Saturday, March 10, 2012

a blog to encourage homeschoolers

That's why I started this blog, I think...  It was either that or the thought that I could get rich and famous  by writing a blog about homeschooling.  Ok, now that actually sounds hilarious when I see it in print.  Regardless, I'm blogging now as a way to document our family's homeschool journey with the hopes that it will also help others along the way.

I'm not really sure if it's helping others.  I've realize now there are probably a lot of other sites that help other homeschoolers and many that do it better than this one if I want to be brutally honest (which I really don't).

I'm still going to keep chatting, documenting, blogging so, if nothing else, I can look back at the journey someday...and maybe be a help to someone else.

I mean, it's not like I have anything else I should be doing right now anyway....


2 comments:

  1. I see this as a continuous Ebeneezer of how God is and has been walking with you along the way ... see Ebeneezer here: Ebenezer אבנעזר

    Meaning: stone of help

    This was the memorial stone set up by Samuel to commemorate the divine assistance to Israel in their great battle against the Philistines, whom they totally routed (1 Sam. 7:7-12) at Aphek, in the neighborhood of Mizpeh, in Benjamin, near the western entrance of the pass of Beth-horon. Ebenezer is mentioned three times in the Bible.

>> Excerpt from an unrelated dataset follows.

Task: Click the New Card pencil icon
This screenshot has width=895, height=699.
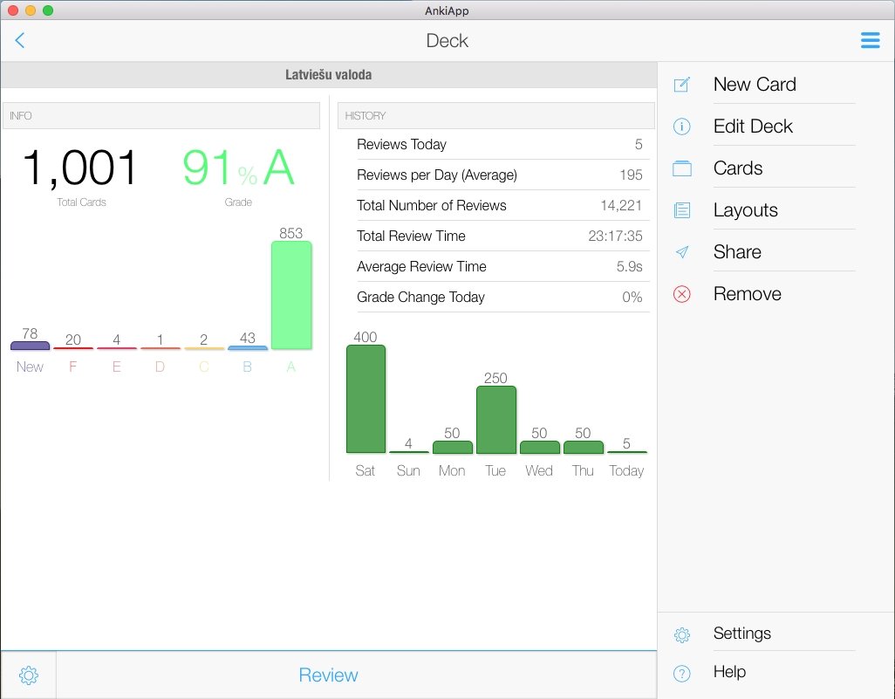Action: click(682, 85)

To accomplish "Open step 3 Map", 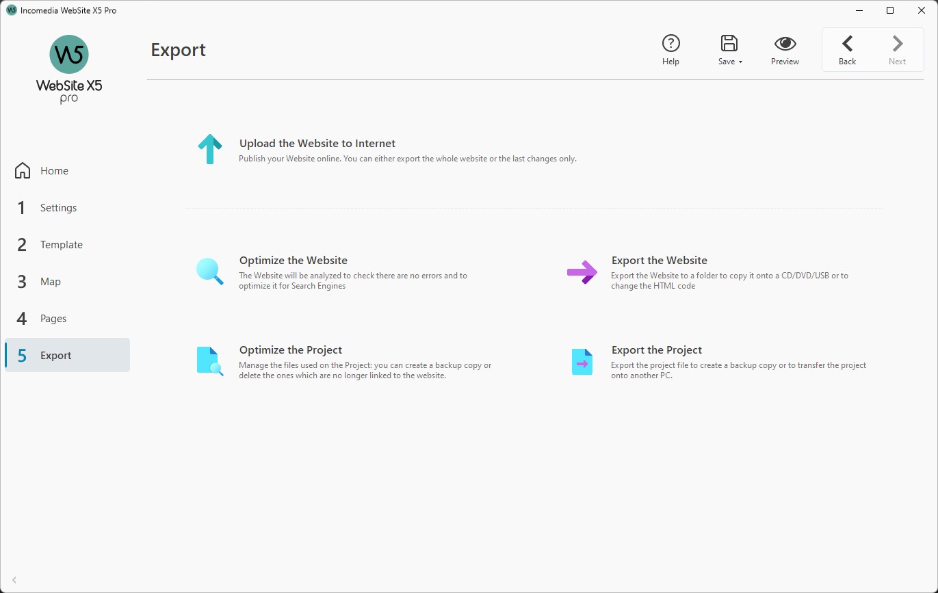I will tap(51, 281).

    On this very battlefield, twenty years before, the Philistines routed the Israelites, “and slew of the army in the field about four thousand men” (4:1,2; here, and at 5:1, called “Ebenezer” by anticipation). In this extremity the Israelites fetched the ark of the covenant out of Shiloh and carried it into their camp. The Philistines a second time immediately attacked them, and smote them in a great slaughter, “for there fell of Israel thirty thousand footmen. And the ark of God was taken” (1 Sam. 4:10). And now in the same place the Philistines are vanquished, and the memorial stone is erected by Samuel (q.v.).

    The spot where the stone was erected was somewhere “between Mizpeh and Shen.” Some have identified it with the modern Beit Iksa, a conspicuous and prominent position, apparently answering all the necessary conditions; others with Dier Aban, 3 miles east of 'Ain Shems.